Der Schrecken begann vor 400 Jahren. Die Feldzüge und Schlachten des Dreißigjährigen Krieges (1618 – 1648) hatten überwiegend auf dem Gebiet des Heiligen Römischen Reiches Deutscher Nation stattgefunden. Es waren nicht nur die Kriegshandlungen selbst, sondern auch die durch sie verursachten Hungersnöte und Seuchen, die ganze Landstriche verwüsteten und entvölkerten. In Teilen Süddeutschlands beispielsweise überlebte nur ein Drittel der Bevölkerung. In ihrer zweiteiligen Dokumentation, die nun im Rahmen von "Terra X" im Zweiten zu sehen ist, zeichnen die Autoren Ingo Helm und Volker Schmidt den ganzen Schrecken eines Konflikts zwischen Religion und Größenwahn nach, der als Urkatastrophe in die Geschichte eingegangen ist. Das Besondere: Der Zweiteiler beleuchtet diese blutige Zeit europäischer und vor allem deutscher Vergangenheit aus der Sicht einfacher Soldaten und Zivilisten. Erstaunlich gut erhaltene Tagebucheinträge führen den Zuschauer hinein in den finsteren Alltag von Mord, Plünderungen und Vergewaltigungen. Es war ein Leben im Angesicht des Grauens.

Einfache Menschen wie der Schuster Hans Heberle aus der Nähe von Ulm, der Söldner Peter Hagendorf oder die Müllerin Anna Wolf aus Schwabach bei Nürnberg schrieben auf, wie sie die Brandschatzung ihrer Stadt erlebten, in Feldlager dahin vegetierten oder sich aus Angst vor Vergewaltigung versteckten.
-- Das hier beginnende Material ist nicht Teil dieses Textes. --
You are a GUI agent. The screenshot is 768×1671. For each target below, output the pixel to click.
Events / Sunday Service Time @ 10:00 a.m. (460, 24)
In der mit Schauspielern nachgestellten Dokumentation fügen sich Einzelschicksale zu einem Gesamtbild des Schreckens zusammen. Dieses gipfelt in dem Augenzeugenbericht des erst zwölfjährigen Daniel Friese.

Der Junge erlebte 1631 die Einnahme Magdeburgs durch die Kaiserlichen. Sie wurde ein Höhepunkt der Kriegsgräuel, welche auch in der Sprache ihre wunden Punkte hinterließ. So war "Magdeburgisieren" noch bis ins letzte Jahrhundert ein geläufiger Ausdruck für plündern, brandschatzen und morden ohne Gnade.

Der zweite Teil der Dokumentation, in denen viele nachgestellte und aufwendig produzierte Szenen zu sehen sind, folgt am Sonntag, 16. September, ebenfalls 19.30 Uhr.